Material for the task
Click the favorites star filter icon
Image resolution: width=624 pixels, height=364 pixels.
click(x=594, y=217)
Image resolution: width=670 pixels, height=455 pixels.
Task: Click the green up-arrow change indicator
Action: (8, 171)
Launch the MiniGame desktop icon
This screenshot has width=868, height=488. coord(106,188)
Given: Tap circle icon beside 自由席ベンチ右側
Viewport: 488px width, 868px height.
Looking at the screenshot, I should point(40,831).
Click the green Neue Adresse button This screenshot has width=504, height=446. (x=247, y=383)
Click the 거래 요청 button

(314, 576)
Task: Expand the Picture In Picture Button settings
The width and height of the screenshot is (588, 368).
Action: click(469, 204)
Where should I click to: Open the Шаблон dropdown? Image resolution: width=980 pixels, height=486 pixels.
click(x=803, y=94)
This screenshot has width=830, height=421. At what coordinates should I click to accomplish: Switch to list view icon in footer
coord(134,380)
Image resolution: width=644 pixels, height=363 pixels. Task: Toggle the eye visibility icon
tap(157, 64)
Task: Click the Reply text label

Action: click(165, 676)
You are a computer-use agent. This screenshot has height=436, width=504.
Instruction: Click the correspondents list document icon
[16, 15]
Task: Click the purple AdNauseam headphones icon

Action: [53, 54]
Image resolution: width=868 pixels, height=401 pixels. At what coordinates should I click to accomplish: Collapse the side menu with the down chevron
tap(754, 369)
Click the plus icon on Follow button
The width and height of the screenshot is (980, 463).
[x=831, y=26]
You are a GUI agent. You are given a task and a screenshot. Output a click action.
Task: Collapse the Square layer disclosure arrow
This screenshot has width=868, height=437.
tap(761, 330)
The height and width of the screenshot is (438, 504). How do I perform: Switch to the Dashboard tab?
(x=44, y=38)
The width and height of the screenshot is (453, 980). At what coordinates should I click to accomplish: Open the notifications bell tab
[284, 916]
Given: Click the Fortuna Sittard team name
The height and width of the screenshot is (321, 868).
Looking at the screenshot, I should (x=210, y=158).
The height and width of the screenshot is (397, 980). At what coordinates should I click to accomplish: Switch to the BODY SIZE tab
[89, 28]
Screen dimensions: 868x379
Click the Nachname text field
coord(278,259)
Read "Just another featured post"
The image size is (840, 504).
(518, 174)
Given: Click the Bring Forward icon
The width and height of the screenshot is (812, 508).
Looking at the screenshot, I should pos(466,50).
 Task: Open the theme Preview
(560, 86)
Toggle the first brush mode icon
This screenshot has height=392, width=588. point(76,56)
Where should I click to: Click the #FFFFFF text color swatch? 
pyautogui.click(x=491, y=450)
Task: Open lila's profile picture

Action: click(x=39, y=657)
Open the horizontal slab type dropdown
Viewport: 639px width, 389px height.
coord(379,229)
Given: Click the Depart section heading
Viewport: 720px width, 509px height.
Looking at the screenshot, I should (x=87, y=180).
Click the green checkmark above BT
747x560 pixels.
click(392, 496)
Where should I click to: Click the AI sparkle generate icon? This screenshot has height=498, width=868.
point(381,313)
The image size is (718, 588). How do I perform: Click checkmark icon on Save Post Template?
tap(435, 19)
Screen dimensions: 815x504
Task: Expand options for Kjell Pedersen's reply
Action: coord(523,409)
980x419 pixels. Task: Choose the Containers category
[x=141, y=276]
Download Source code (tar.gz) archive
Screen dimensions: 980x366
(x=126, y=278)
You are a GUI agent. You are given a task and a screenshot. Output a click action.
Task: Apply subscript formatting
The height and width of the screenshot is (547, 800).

Exercise aim
Nothing should be dropped or changed, so repeat all of the entries exactly.

Worked solution
Click the favorites star filter icon
Image resolution: width=624 pixels, height=364 pixels.
click(x=594, y=217)
Image resolution: width=670 pixels, height=455 pixels.
Task: Click the green up-arrow change indicator
Action: (8, 171)
Launch the MiniGame desktop icon
This screenshot has width=868, height=488. coord(106,188)
Given: Tap circle icon beside 自由席ベンチ右側
Viewport: 488px width, 868px height.
Looking at the screenshot, I should point(40,831).
Click the green Neue Adresse button This screenshot has width=504, height=446. (x=247, y=383)
Click the 거래 요청 button

(314, 576)
Task: Expand the Picture In Picture Button settings
The width and height of the screenshot is (588, 368).
Action: click(469, 204)
Where should I click to: Open the Шаблон dropdown? Image resolution: width=980 pixels, height=486 pixels.
click(x=803, y=94)
This screenshot has width=830, height=421. At what coordinates should I click to accomplish: Switch to list view icon in footer
coord(134,380)
Image resolution: width=644 pixels, height=363 pixels. Task: Toggle the eye visibility icon
tap(157, 64)
Task: Click the Reply text label

Action: click(165, 676)
You are a computer-use agent. This screenshot has height=436, width=504.
Instruction: Click the correspondents list document icon
[16, 15]
Task: Click the purple AdNauseam headphones icon

Action: [53, 54]
Image resolution: width=868 pixels, height=401 pixels. At what coordinates should I click to accomplish: Collapse the side menu with the down chevron
tap(754, 369)
Click the plus icon on Follow button
The width and height of the screenshot is (980, 463).
[x=831, y=26]
You are a GUI agent. You are given a task and a screenshot. Output a click action.
Task: Collapse the Square layer disclosure arrow
This screenshot has width=868, height=437.
tap(761, 330)
The height and width of the screenshot is (438, 504). How do I perform: Switch to the Dashboard tab?
(x=44, y=38)
The width and height of the screenshot is (453, 980). At what coordinates should I click to accomplish: Open the notifications bell tab
[284, 916]
Given: Click the Fortuna Sittard team name
The height and width of the screenshot is (321, 868).
Looking at the screenshot, I should (x=210, y=158).
The height and width of the screenshot is (397, 980). At what coordinates should I click to accomplish: Switch to the BODY SIZE tab
[89, 28]
Screen dimensions: 868x379
Click the Nachname text field
coord(278,259)
Read "Just another featured post"
The image size is (840, 504).
(518, 174)
Given: Click the Bring Forward icon
The width and height of the screenshot is (812, 508).
Looking at the screenshot, I should pos(466,50).
 Task: Open the theme Preview
(560, 86)
Toggle the first brush mode icon
This screenshot has height=392, width=588. point(76,56)
Where should I click to: Click the #FFFFFF text color swatch? 
pyautogui.click(x=491, y=450)
Task: Open lila's profile picture

Action: click(x=39, y=657)
Open the horizontal slab type dropdown
Viewport: 639px width, 389px height.
coord(379,229)
Given: Click the Depart section heading
Viewport: 720px width, 509px height.
Looking at the screenshot, I should (x=87, y=180).
Click the green checkmark above BT
747x560 pixels.
click(392, 496)
Where should I click to: Click the AI sparkle generate icon? This screenshot has height=498, width=868.
point(381,313)
The image size is (718, 588). How do I perform: Click checkmark icon on Save Post Template?
tap(435, 19)
Screen dimensions: 815x504
Task: Expand options for Kjell Pedersen's reply
Action: coord(523,409)
980x419 pixels. Task: Choose the Containers category
[x=141, y=276]
Download Source code (tar.gz) archive
Screen dimensions: 980x366
(x=126, y=278)
You are a GUI agent. You are given a task and a screenshot. Output a click action.
Task: Apply subscript formatting
The height and width of the screenshot is (547, 800).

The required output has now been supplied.